» **Dataset entries**:
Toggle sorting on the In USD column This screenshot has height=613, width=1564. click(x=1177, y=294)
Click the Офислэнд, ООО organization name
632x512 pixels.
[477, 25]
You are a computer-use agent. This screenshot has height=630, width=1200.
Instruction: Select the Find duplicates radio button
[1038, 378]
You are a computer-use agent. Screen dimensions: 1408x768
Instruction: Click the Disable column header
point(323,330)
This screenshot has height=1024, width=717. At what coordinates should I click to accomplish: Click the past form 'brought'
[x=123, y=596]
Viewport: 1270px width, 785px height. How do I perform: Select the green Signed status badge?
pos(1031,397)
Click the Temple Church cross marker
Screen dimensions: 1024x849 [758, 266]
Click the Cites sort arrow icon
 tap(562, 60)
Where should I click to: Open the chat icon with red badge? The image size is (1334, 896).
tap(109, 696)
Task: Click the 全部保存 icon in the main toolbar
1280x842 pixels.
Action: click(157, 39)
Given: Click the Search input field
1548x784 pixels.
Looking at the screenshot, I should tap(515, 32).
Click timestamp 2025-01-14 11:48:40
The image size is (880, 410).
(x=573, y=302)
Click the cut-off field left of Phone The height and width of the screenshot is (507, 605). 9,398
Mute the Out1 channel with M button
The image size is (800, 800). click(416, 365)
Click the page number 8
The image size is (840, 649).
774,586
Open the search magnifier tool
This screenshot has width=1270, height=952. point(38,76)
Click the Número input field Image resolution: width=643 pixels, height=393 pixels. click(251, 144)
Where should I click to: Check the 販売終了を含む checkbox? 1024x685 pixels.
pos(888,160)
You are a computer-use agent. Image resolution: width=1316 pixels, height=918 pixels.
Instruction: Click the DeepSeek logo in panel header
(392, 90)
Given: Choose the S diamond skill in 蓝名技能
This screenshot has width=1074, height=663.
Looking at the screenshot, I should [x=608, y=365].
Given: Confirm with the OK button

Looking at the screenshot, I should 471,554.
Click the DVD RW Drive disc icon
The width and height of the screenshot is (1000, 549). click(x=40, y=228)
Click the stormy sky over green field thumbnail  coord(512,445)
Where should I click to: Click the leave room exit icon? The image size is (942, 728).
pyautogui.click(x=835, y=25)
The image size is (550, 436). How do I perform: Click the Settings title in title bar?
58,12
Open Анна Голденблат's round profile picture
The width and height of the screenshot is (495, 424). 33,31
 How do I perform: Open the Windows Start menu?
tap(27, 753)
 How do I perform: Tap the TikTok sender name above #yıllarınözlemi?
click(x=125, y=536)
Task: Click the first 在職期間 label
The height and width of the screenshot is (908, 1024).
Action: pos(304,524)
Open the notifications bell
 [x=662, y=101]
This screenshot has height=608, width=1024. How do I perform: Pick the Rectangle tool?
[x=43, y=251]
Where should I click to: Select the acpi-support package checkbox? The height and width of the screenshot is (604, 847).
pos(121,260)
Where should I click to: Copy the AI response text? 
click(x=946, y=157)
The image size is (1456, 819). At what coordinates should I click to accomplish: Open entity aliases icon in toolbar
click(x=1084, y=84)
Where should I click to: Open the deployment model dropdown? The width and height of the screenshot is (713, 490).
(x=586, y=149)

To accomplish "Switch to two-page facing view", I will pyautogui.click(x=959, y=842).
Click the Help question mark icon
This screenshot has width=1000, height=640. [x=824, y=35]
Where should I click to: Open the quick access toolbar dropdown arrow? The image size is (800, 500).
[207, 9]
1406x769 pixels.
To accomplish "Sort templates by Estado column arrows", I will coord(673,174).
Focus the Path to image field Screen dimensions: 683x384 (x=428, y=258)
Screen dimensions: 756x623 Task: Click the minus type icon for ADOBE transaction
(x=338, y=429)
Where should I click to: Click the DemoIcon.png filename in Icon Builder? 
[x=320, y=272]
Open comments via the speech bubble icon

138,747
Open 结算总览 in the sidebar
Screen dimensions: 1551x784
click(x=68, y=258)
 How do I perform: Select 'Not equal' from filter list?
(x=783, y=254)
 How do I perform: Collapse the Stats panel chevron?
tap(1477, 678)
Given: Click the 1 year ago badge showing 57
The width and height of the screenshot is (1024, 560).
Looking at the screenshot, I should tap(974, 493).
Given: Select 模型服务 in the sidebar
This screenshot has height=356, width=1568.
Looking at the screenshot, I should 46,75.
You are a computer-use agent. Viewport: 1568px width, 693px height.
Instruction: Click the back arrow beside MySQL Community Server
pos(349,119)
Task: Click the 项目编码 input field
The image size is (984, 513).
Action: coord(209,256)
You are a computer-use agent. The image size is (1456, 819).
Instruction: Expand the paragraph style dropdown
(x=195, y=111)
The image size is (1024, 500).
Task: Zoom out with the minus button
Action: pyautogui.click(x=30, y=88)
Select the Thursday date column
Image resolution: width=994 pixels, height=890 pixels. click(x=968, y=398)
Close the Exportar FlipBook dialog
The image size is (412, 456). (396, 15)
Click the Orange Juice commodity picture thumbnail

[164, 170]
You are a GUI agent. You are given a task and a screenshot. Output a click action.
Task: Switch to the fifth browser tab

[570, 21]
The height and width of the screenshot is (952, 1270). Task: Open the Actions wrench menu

» **Written problem**: Return each line of the data above that contains the string "toolbar", matching case exactly.

» **Exercise answer**:
Task: Click the 全部保存 icon in the main toolbar
The image size is (1456, 819). At what coordinates should I click to accomplish: Open entity aliases icon in toolbar
Where should I click to: Open the quick access toolbar dropdown arrow? The image size is (800, 500).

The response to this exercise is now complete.